TORONTO—An executive with H.J. Heinz Co. has confirmed to CanadianManufacturing.com that the ketchup maker plans to shutter three North American plants, including one in southwestern Ontario.
Michael Mullen, senior vice-president of corporate and government affairs with Heinz, confirmed via email that the company will close its plants in Pocatello, Idaho, Florence, S.C., and Leamington, Ont., affecting a combined 1,350 employees.
“After an extensive review of our company’s North American supply chain footprint, capabilities and capacity utilization, Heinz is announcing the closure of three manufacturing facilities in North America,” Mullen said in the email.
The closures will happen in stages over the next six to eight months.
Production from the plants will shift to other Heinz facilities in the United States and Canada, according to Mullen.
The plant in Leamington, Ont., near Windsor, employs approximately 740 people.
“Our decision to consolidate manufacturing across North America is a critical step in our plan to ensure we are operating as efficiently and effectively as possible to become more competitive in a challenging environment, and to accelerate the company’s future growth,” Mullen said.
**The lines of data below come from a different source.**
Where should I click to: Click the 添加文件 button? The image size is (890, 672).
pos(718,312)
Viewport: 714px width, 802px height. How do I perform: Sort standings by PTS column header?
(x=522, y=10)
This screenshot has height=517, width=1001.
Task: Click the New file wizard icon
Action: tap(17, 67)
While no details were provided, Mullen said the company will add 470 employees across five existing factories in Ohio, Iowa, California and Canada in the coming months.
Once this consolidation is complete, Heinz will employ approximately 6,800 hourly and salaried workers at sites across Canada and the U.S.
According to Mullen, Heinz plans to offer severance benefits, outplacement services and other support to help affected employees pursue new job opportunities.
“We reached this decision after thoroughly exploring extensive alternatives and options,” Mullen said. “Heinz fully appreciates and regrets the impact our decision will have on employees and the communities in which these factories are located.”
Pittsburgh-based Heinz was acquired by Warren Buffet’s Berkshire Hathaway and an investment fund affiliated with 3G Capital in February for $23-billion.
The plant in Leamington has been operational since 1909.